前立腺炎は、前立腺が何らかの原因で炎症をきたす病気であり、急性前立腺炎と慢性前立腺炎があります。前者の場合は、尿中の細菌が主な原因となり、発熱や排尿困難、排尿痛、残尿感、頻尿などの症状がみられます。炎症によって前立腺が腫れてくるので、尿道が圧迫され、尿閉になることもあります。

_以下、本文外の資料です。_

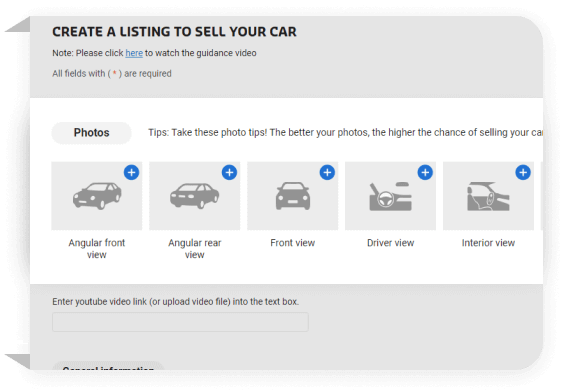Viewport: 566px width, 390px height.
Task: Click the steering wheel driver view icon
Action: click(x=391, y=197)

問診や検尿、前立腺の触診などで急性前立腺炎と診断されたときは、抗菌薬の点滴または内服薬を用いて治療します。

一方、慢性前立腺炎は、急性前立腺のような激しい炎症はないのですが、会陰部の鈍い痛みや不快感などが長く続きます。マイコプラズマやクラミジアなどの細菌が原因となっているケースもありますが、細菌感染が確認できない非細菌性のタイプ、前立腺液や尿に白血球が見られないのに自覚症状がある非炎症性のタイプもあります。発症に至る詳しい原因は分かっていませんが、長時間のデスクワーク、過度の飲酒、ストレス、冷え性などの方はリスクが高くなります。治療においては、抗菌薬などを使用しますが、なかなか薬が効かず、数か月間の治療が必要になることもあります。